Question 7
Domain 1: SDLC AutomationA company is building a web and mobile application that uses a serverless architecture powered by AWS Lambda and Amazon API Gateway. The company wants to fully automate the backend Lambda deployment based on code that is pushed to the appropriate environment branch in an AWS CodeCommit repository. The deployment must have the following: Separate environment pipelines for testing and production Automatic deployment that occurs for test environments only Which steps should be taken to meet these requirements?
Correct answer: C
Explanation
This meets the need for "Separate environment pipelines for testing and production" by using two AWS CodePipeline configurations, one per environment. It also satisfies "Automatic deployment that occurs for test environments only" because the production pipeline includes a manual approval step, while each pipeline pulls from the matching CodeCommit branch and deploys Lambda with AWS CloudFormation.
Why each option is right or wrong
A. Configure a new AWS CodePipeline service. Create a CodeCommit repository for each environment. Set up CodePipeline to retrieve the source code from the appropriate repository. Set up the deployment step to deploy the Lambda functions with AWS CloudFormation.
One pipeline cannot cleanly separate test and production release controls or add prod-only approval behavior.
B. Create two AWS CodePipeline configurations for test and production environments. Configure the production pipeline to have a manual approval step. Create a CodeCommit repository for each environment. Set up each CodePipeline to retrieve the source code from the appropriate repository. Set up the deployment step to deploy the Lambda functions with AWS CloudFormation.
Separate repositories are unnecessary; the requirement is satisfied with one repository and environment branches.
C. Create two AWS CodePipeline configurations for test and production environments. Configure the production pipeline to have a manual approval step. Create one CodeCommit repository with a branch for each environment. Set up each CodePipeline to retrieve the source code from the appropriate branch in the repository. Set up the deployment step to deploy the Lambda functions with AWS CloudFormation.
AWS CodePipeline supports distinct pipelines per environment, and a manual approval action is the documented control point for blocking promotion in the production path under the CodePipeline action structure. By using one CodeCommit repository with separate branches and configuring each pipeline’s source action to point at the matching branch, the deployment can be triggered automatically from code pushes for test while production waits for approval; CloudFormation is the correct deployment action for provisioning the Lambda-backed stack as infrastructure as code.

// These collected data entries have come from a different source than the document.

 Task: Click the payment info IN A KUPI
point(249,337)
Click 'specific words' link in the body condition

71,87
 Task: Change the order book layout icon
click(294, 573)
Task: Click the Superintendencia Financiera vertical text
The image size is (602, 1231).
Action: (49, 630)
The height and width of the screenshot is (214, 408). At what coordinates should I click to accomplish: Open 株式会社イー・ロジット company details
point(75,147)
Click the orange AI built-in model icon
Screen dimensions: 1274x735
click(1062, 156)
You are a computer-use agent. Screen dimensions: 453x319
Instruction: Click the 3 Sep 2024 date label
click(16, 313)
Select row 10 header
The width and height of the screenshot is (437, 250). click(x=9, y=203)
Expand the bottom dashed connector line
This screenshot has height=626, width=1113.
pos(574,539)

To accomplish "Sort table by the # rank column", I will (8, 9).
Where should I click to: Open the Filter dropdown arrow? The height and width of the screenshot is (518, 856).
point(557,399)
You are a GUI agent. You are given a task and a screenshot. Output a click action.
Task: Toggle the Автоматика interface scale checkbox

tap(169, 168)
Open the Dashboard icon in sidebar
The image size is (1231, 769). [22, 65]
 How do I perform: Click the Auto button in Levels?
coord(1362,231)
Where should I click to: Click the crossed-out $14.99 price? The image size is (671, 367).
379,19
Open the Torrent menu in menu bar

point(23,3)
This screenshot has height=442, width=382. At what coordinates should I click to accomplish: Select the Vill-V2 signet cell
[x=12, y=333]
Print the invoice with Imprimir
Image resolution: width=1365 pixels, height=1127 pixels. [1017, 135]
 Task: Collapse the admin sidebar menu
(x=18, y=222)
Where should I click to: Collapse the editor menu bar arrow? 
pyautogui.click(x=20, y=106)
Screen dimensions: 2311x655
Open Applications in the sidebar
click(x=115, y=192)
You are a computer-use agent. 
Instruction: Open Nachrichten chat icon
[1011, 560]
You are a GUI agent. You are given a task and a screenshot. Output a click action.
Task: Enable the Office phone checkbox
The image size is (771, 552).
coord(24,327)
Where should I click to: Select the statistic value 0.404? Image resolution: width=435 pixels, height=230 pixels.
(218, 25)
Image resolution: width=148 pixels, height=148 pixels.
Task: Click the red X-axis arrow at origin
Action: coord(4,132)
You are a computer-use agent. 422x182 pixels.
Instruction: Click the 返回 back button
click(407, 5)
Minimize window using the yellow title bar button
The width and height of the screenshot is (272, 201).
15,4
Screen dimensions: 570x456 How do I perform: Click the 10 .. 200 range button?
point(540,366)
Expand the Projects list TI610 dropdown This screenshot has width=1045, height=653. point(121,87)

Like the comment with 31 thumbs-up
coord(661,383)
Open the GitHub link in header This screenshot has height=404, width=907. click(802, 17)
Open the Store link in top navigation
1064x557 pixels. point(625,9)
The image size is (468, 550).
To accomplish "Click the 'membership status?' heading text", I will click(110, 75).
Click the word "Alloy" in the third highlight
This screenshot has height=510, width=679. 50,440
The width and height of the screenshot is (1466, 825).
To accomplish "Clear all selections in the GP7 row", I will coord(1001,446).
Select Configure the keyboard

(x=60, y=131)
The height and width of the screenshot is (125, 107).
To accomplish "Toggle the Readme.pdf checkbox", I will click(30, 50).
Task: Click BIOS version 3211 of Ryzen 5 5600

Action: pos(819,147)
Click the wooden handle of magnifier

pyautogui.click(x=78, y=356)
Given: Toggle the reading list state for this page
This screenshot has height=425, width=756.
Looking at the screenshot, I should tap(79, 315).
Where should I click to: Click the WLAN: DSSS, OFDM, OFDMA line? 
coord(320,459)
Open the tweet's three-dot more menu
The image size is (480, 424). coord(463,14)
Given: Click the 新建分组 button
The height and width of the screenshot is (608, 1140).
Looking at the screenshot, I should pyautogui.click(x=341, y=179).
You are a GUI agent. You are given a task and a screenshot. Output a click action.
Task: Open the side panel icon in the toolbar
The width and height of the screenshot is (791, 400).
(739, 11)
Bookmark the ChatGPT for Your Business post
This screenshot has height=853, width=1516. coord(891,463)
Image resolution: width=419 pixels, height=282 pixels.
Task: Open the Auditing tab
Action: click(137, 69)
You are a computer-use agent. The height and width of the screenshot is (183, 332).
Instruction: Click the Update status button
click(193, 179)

D. Create an AWS CodeBuild configuration for test and production environments. Configure the production pipeline to have a manual approval step. Create one CodeCommit repository with a branch for each environment. Push the Lambda function code to an Amazon S3 bucket. Set up the deployment step to deploy the Lambda functions from the S3 bucket.
CodeBuild builds code; CodePipeline orchestrates source, approval, and deployment workflow across environments.